MedWire News: Implementation of an osteoporosis case manager leads to a reduction in osteoporosis-related fractures, a gain in life expectancy, and substantial cost savings, Canadian researchers report.
In a randomized trial of patients with hip fractures, Sumit Majumdar (University of Alberta, Edmonton) and colleagues previously demonstrated that a hospital-based osteoporosis case manager could increase rates of appropriate osteoporosis treatment to 51% compared with 22% for usual-care controls.
“Although the osteoporosis case manager was effective and led to clinically meaningful improvements in quality of care, physicians, policy makers, and payers may remain unconvinced that the intervention would be worth the effort or cost of implementation,” say the researchers.
Therefore, alongside the randomized trial, Majumdar and team conducted a formal health economic analysis from the perspective of a third-party healthcare payer.
In the primary trial, patients with hip fractures were randomly assigned to receive usual care (n=110) or care from a case manager (n=110) and followed-up for 1 year. Time-motion studies were used to determine intervention costs.
The researchers used a decision analysis model incorporating Markov processes to simulate the osteoporosis experience of a cohort of patients with hip fracture similar to those in the randomized trial, but followed-up over the rest of their projected remaining lifetime.
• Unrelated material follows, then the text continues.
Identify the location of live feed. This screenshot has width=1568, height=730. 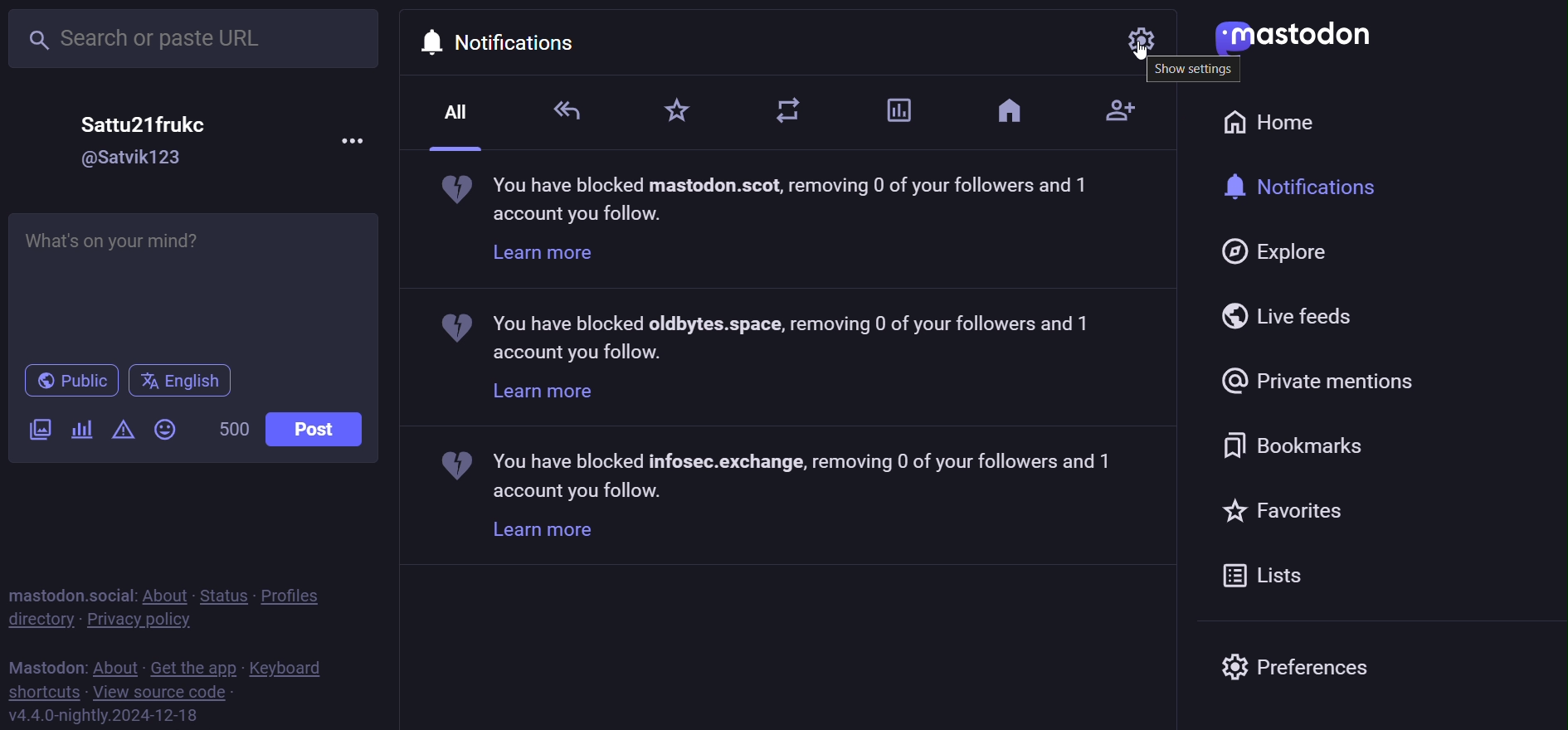
(1295, 315).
They calculated that the case manager intervention cost CAD $56 (US $44; €35) per patient.
The cost effectiveness model revealed that the case manager intervention strategy dominated usual care: for every 100 patients case managed, six fractures (four hip fractures) were prevented, 4 quality-adjusted life-years were gained, and CAD $260,000 (US $227,000; €161,213) was saved by the healthcare system.
Furthermore, the intervention reached a break-even threshold within 2 years, irrespective of the number of patients case managed. It remained the dominant strategy compared with usual care for all sensitivity analyses and was cost saving in 82% of probabilistic model simulations.
“Compared with usual care, we found that a pragmatic and inexpensive case-manager intervention for patients with hip fractures led to marked improvements in testing and treatment for osteoporosis,” conclude Majumdar and co-authors in the Archives of Internal Medicine.